## EXERCISE INPUT
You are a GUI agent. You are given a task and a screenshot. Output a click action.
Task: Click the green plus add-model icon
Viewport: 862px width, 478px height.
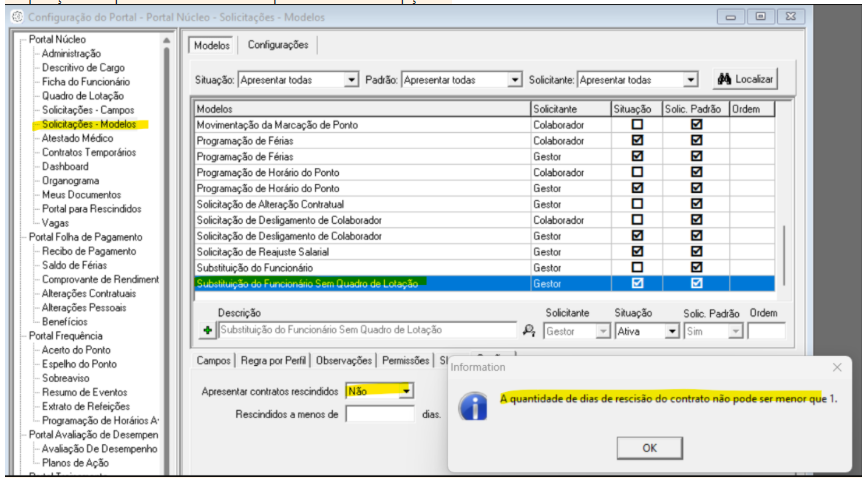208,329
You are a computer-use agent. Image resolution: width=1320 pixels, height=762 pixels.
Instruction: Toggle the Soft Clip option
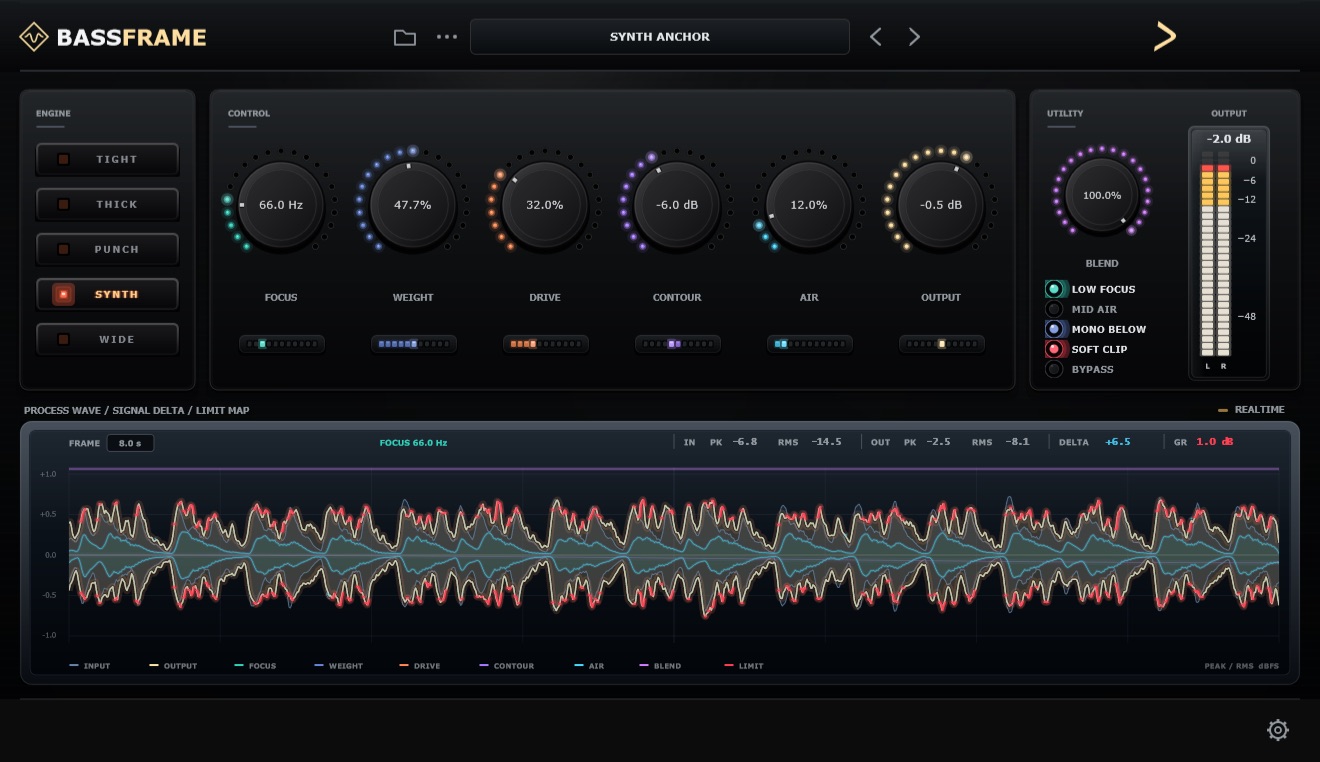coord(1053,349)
...
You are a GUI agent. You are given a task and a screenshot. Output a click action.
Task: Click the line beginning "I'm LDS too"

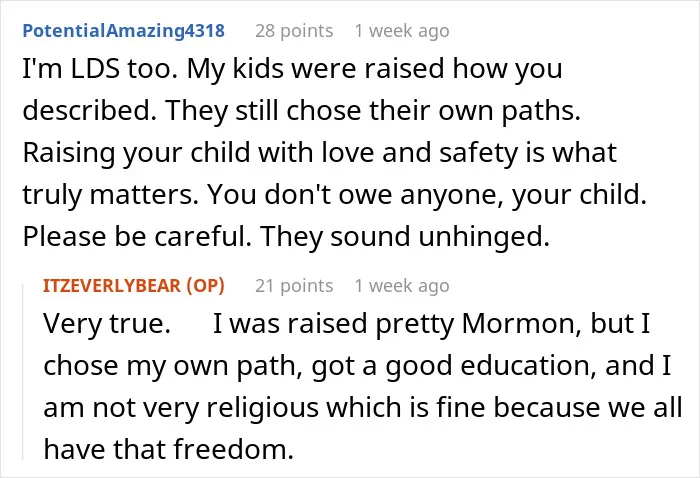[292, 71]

## YOUR GOAL
Rewrite the listing starting with the line with "You are a computer-use" and going on through the line with "coord(1053,349)", replacing "Soft Clip" with "Hard Clip" and keeping everything else unchanged. Leave the pictures out of your answer.

## SOLUTION
You are a computer-use agent. Image resolution: width=1320 pixels, height=762 pixels.
Instruction: Toggle the Hard Clip option
coord(1053,349)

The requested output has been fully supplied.